1) Configuring Hadoop to use SASL for the data transfer protocol
Follow section (2) of the previous post to configure Hadoop to authenticate users via Kerberos. We need to make the following changes to 'etc/hadoop/hdfs-site.xml':
- dfs.datanode.address: Change the port number here to be a non-privileged port.
- dfs.datanode.http.address: Change the port number here to be a non-privileged port.
- dfs.data.transfer.protection: integrity.

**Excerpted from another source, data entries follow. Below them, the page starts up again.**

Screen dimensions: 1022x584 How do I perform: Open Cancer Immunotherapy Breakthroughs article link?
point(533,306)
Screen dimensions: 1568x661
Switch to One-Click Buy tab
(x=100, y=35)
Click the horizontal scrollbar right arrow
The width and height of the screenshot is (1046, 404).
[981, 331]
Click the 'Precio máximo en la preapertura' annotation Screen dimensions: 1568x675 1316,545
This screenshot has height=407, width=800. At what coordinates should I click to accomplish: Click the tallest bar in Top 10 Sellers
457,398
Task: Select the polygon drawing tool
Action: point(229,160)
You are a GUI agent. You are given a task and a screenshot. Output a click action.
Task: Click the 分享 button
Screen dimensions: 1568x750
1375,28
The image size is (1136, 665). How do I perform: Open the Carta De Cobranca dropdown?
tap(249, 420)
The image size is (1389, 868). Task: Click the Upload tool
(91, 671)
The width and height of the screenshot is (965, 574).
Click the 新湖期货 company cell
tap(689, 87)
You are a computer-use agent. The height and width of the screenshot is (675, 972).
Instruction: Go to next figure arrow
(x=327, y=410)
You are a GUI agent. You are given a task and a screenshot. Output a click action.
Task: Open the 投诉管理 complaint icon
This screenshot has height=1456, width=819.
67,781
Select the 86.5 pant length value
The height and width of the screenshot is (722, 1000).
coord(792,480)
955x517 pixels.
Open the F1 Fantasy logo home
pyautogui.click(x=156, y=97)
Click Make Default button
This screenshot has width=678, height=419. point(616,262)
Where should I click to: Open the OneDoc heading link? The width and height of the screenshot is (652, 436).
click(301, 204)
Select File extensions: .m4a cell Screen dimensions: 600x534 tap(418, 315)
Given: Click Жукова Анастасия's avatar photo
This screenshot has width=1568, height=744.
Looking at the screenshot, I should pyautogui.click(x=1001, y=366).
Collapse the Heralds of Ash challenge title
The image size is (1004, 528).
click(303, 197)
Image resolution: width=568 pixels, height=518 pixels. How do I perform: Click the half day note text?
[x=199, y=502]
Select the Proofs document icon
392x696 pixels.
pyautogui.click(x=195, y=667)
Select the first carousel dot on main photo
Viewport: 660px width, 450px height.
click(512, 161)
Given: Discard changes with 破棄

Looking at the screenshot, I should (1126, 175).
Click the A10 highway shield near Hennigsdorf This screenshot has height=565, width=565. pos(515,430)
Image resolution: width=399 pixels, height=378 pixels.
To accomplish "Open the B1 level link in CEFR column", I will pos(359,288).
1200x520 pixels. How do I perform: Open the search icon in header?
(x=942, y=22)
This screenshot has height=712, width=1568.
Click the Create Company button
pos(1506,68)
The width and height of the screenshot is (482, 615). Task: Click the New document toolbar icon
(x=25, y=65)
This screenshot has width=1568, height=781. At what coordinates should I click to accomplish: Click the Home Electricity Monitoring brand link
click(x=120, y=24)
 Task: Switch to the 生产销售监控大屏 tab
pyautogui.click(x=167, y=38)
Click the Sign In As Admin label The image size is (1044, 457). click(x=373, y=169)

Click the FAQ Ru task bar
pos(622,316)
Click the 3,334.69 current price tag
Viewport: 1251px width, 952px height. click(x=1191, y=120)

- dfs.http.policy: HTTPS_ONLY.
The next step is to configure some SSL keys in 'etc/hadoop/ssl-server.xml'. We'll use some sample keys that are used in Apache CXF to run the systests for the purposes of this dem. Download cxfca.jks and bob.jks into 'etc/hadoop'. Now edit 'etc/hadoop/ssl-server.xml' and define the following properties:
- ssl.server.truststore.location: etc/hadoop/cxf-ca.jks
- ssl.server.truststore.password: password
- ssl.server.keystore.location: etc/hadoop/bob.jks
- ssl.server.keystore.password: password
- ssl.server.keystore.keypassword: password
Now that we have hopefully configured everything correctly it's time to launch the Kerby based KDC and HDFS. Start Kerby by running the JUnit test as described in the first section of the previous article. Now start HDFS via:
- export KRB5_CONFIG=/pathtokerby/target/krb5.conf
- kinit -t -k /pathtokerby/target/alice.keytab alice
- bin/hadoop fs -cat /data/LICENSE.txt